(DIRECTIONS):
1 > In the Louder Than Bombs review, what was Isabelle's profession?
2 > Carry on the Louder Than Bombs review from the point where it stops.

(READING TEXT):
====

THE FIRST English-language feature from Norwegian director Joachim Trier (a distant relation of Lars von, and officially my preferred Trier), Louder Than Bombs is one of those movies that builds a small, nondescript, yet utterly convincing domestic world without seeming like it's trying too hard. Trier's film has the cerebral, elliptical quality of a great short-story collection, and an easy intimacy with its central family of grieving men, who face a terrible crossroads after the death of their matriarch, war photographer Isabelle (Isabelle Huppert).

Isabelle's bereft husband, Gene (Gabriel Byrne), finds himself struggling to connect with his two sons—Jonah (Jesse Eisenberg), who's channeled his feelings about his mother's death into success as an academic, and Conrad (Devin Druid), who's kind of a teenage jerk. Byrne, Eisenberg, and Druid inhabit their characters with zero scenery chewing, delivering a thoroughly convincing, restrained-but-not-too-restrained portrait of a family who aren't so much dysfunctional as they are understandably wounded—and compulsively likeable, even in their worst moments.

====

Collected data entries
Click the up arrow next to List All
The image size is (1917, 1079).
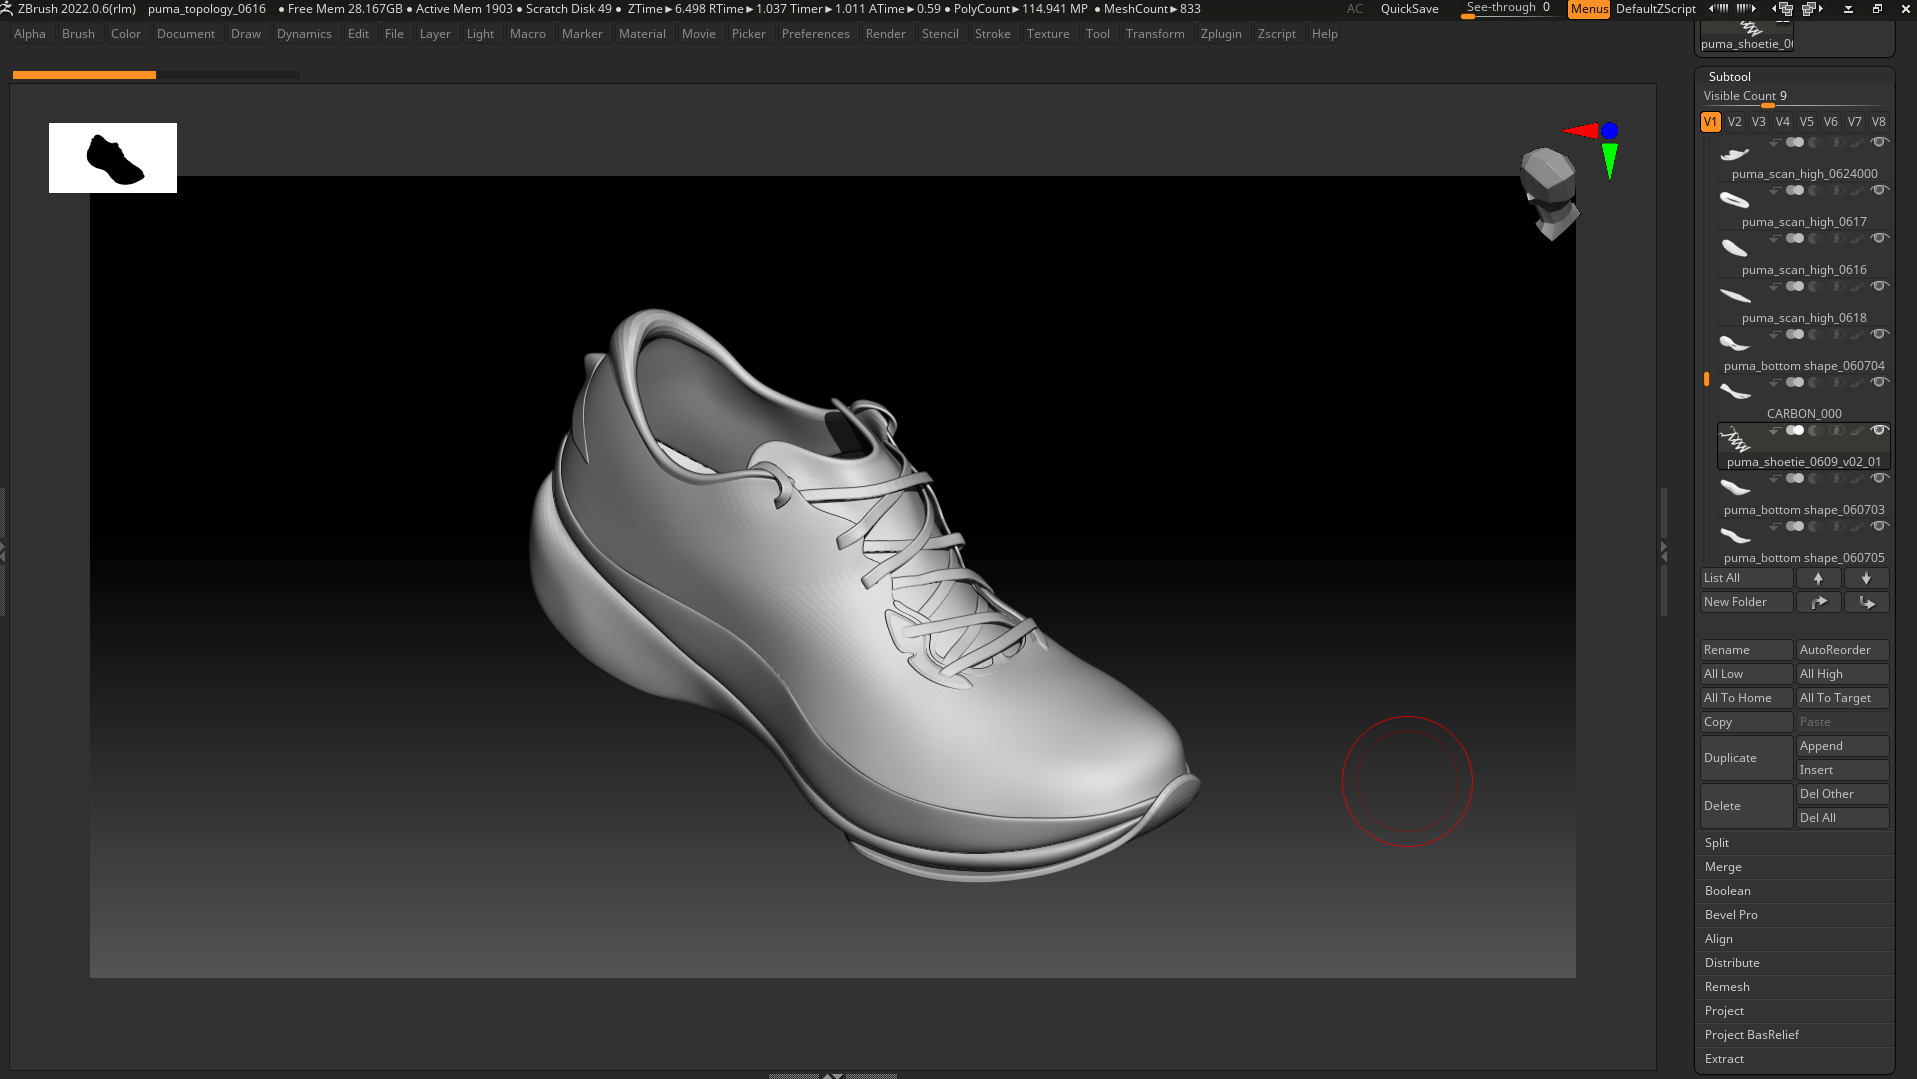[x=1818, y=578]
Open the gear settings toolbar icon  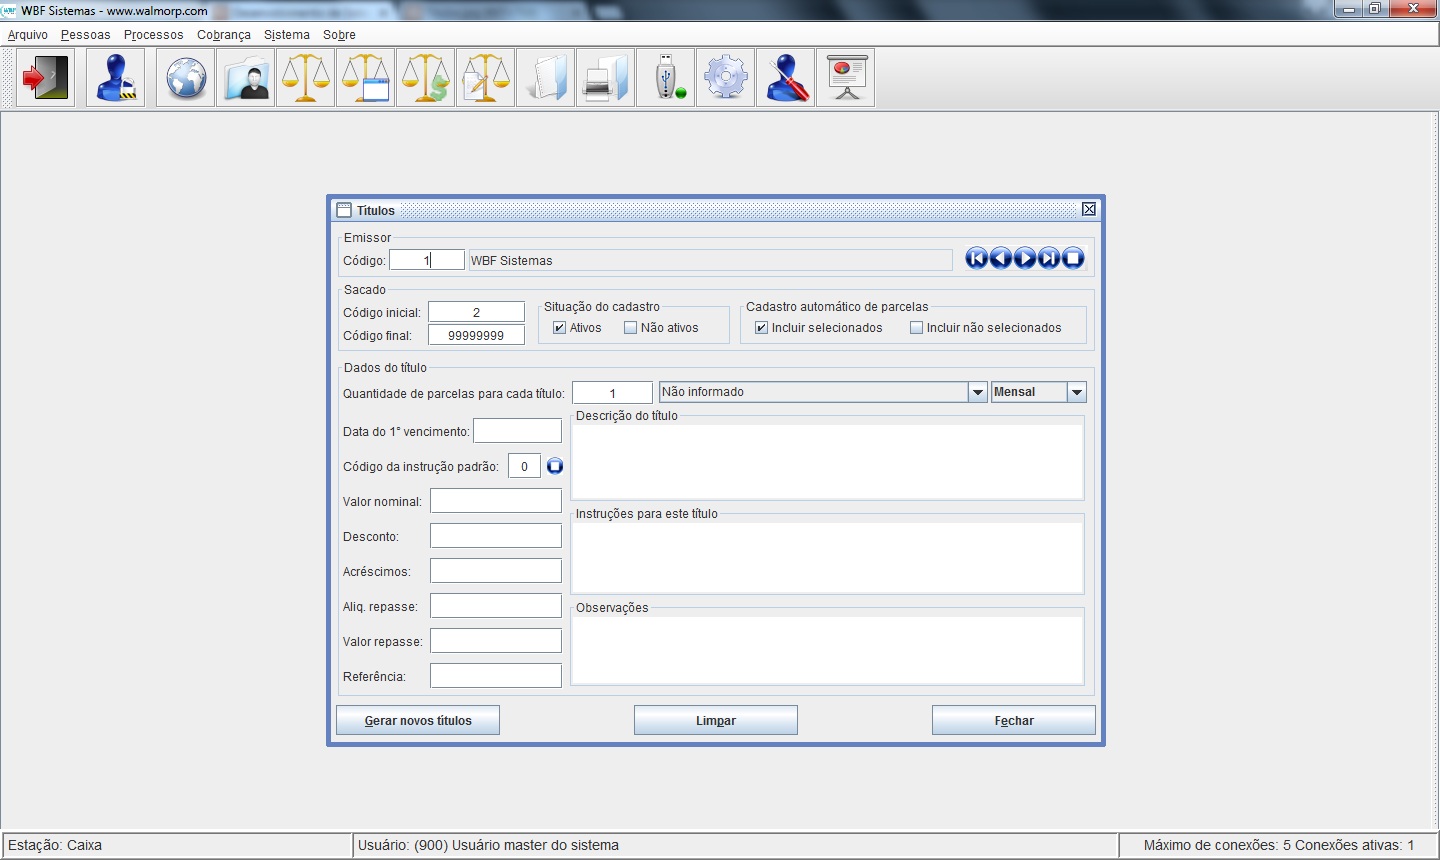726,78
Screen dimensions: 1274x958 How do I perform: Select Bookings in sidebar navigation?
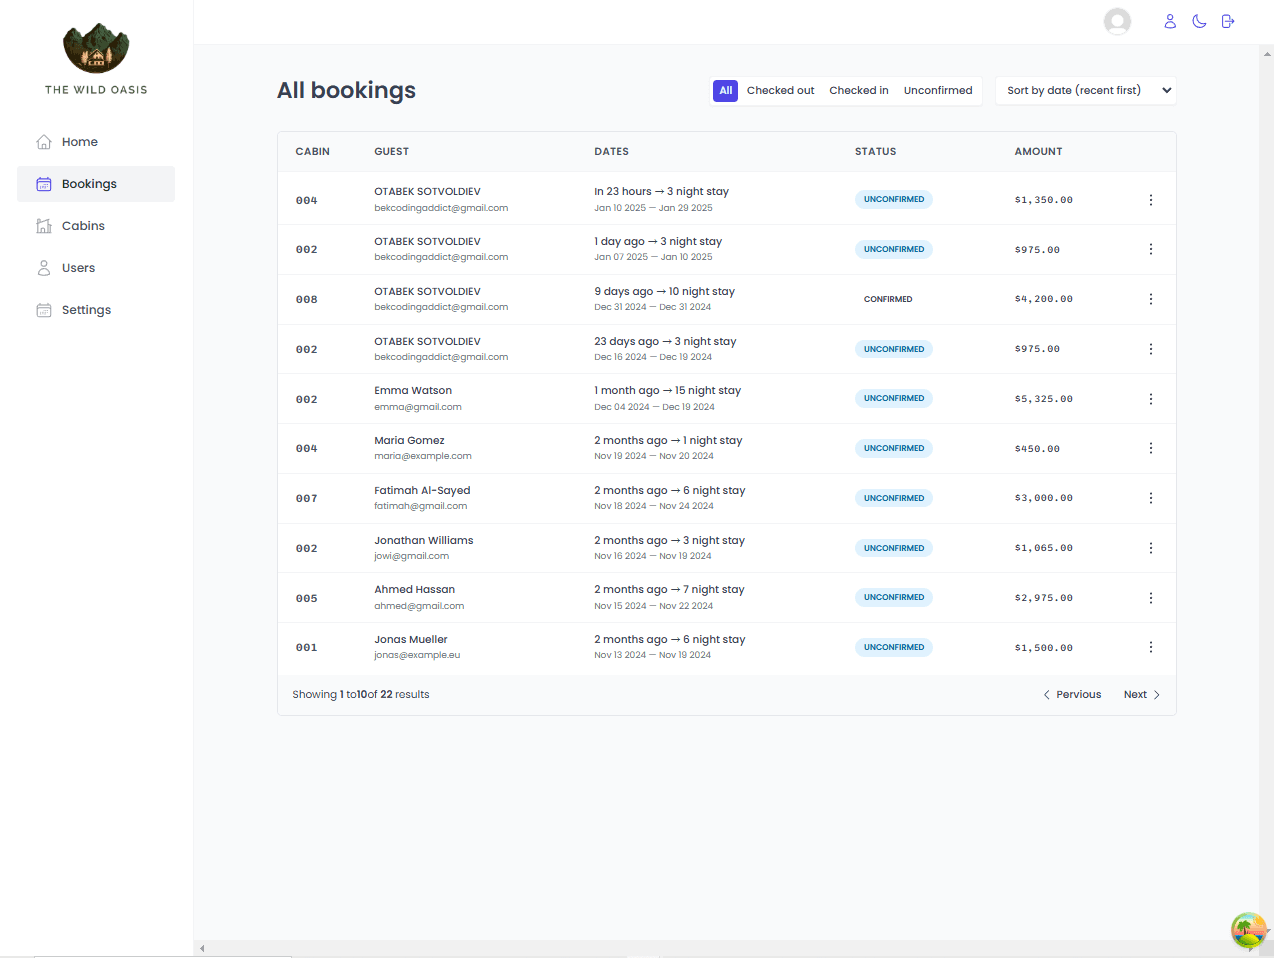89,184
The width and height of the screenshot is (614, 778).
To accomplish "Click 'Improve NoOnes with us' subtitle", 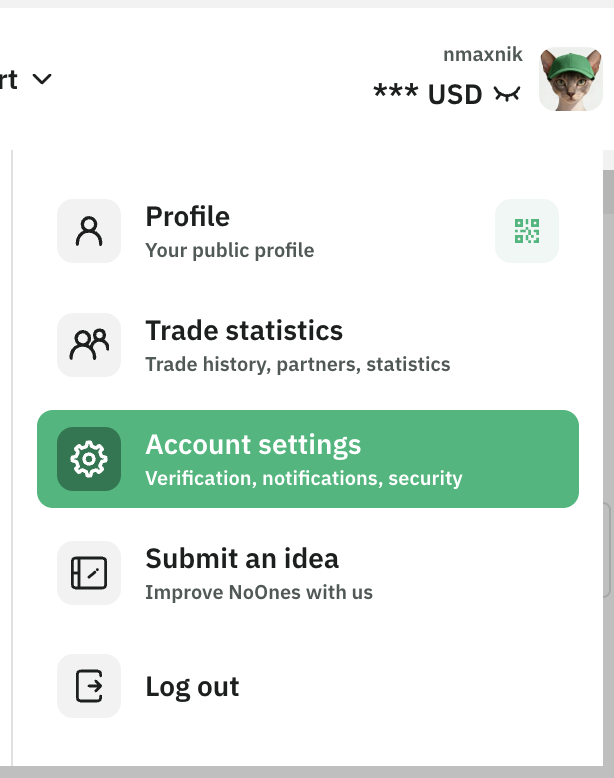I will (259, 592).
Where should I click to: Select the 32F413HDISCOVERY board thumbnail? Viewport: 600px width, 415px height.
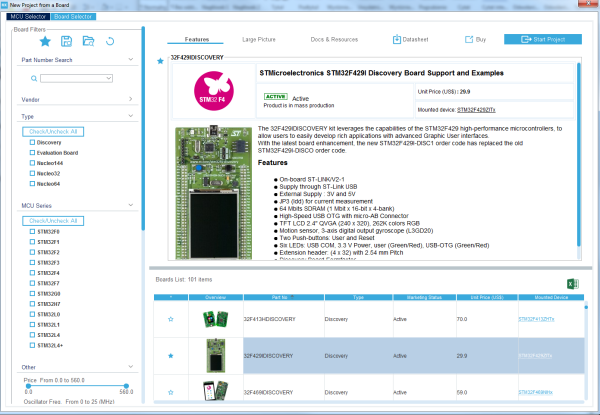click(x=216, y=318)
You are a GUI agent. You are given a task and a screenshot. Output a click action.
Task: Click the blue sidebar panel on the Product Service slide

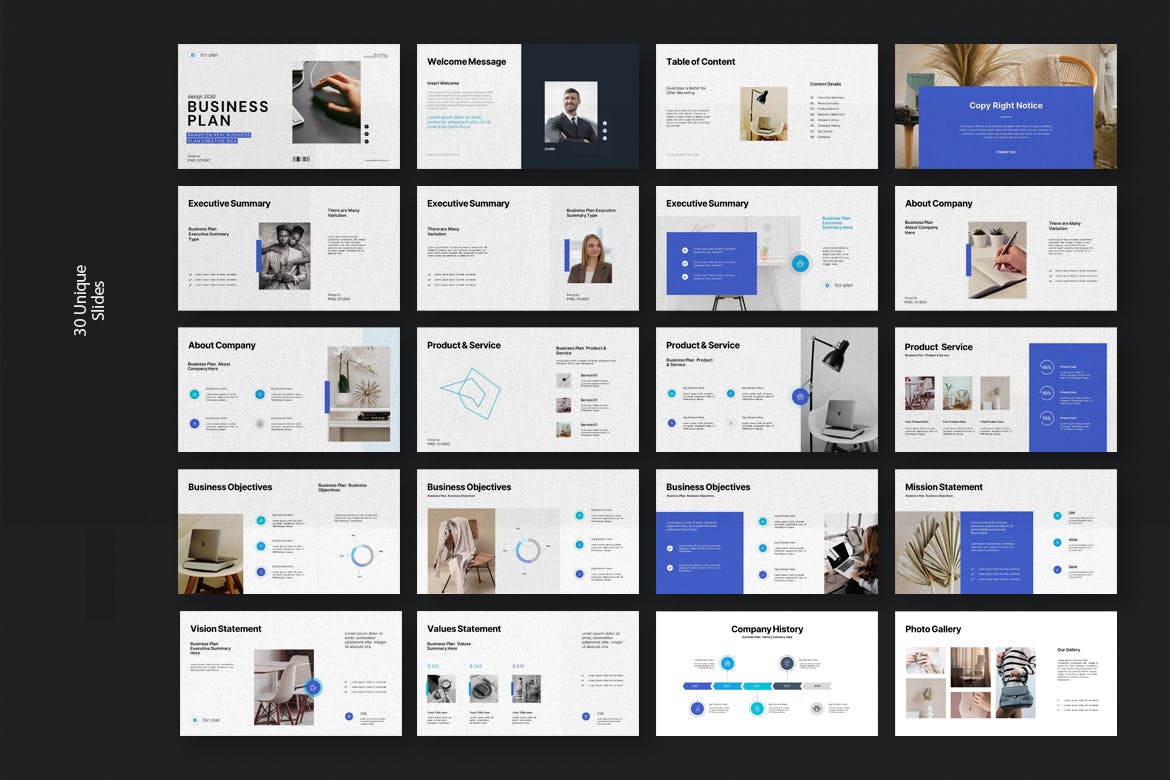[1067, 397]
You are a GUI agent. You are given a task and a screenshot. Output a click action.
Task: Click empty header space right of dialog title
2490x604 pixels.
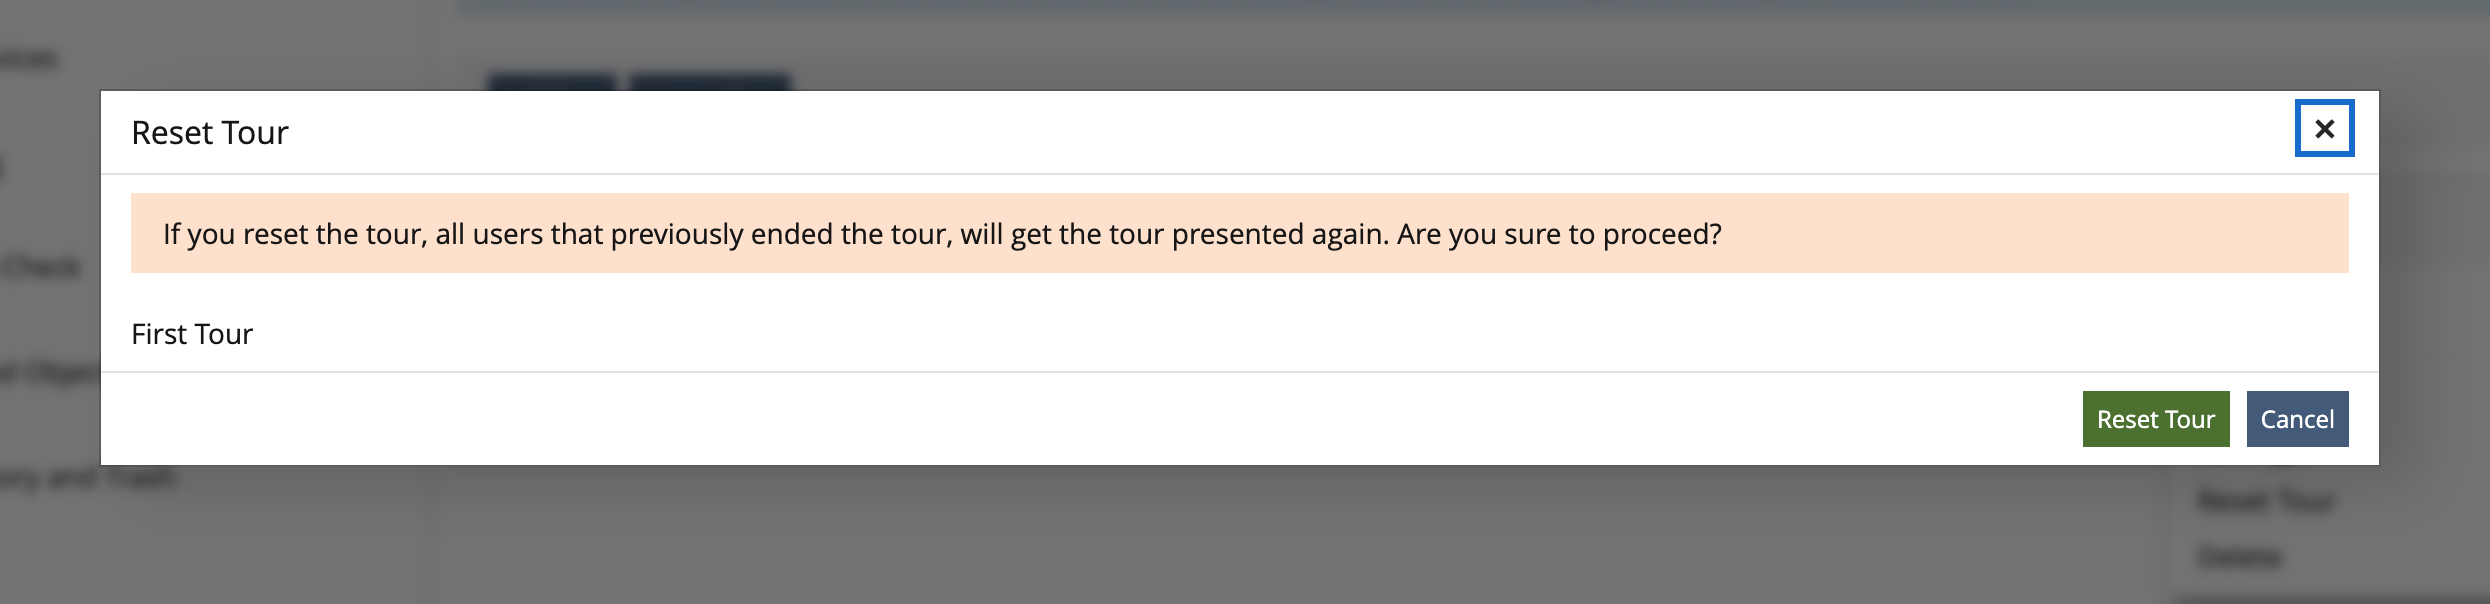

====

(ANSWERS FOR THE TASKS):
1 > She was a war photographer.

2 >
What might be a delayed but rather obvious revelation in a more conventional film comes out early in Louder Than Bombs: Isabelle's death wasn't an accident, but a suicide. Refusing suspense or ambiguity around her death frees up the film to reckon with more interesting questions—chief among them Gene and Jonah's disagreement over whether to tell Conrad the truth about what happened to his mother. There's precision in this narrative choice, and Trier brings that same precision to a million other choices throughout the film, building it all to a resonant, satisfying, and haltingly hopeful film. Each moment here has weight, and each moment adds up to something greater than the sum of its parts.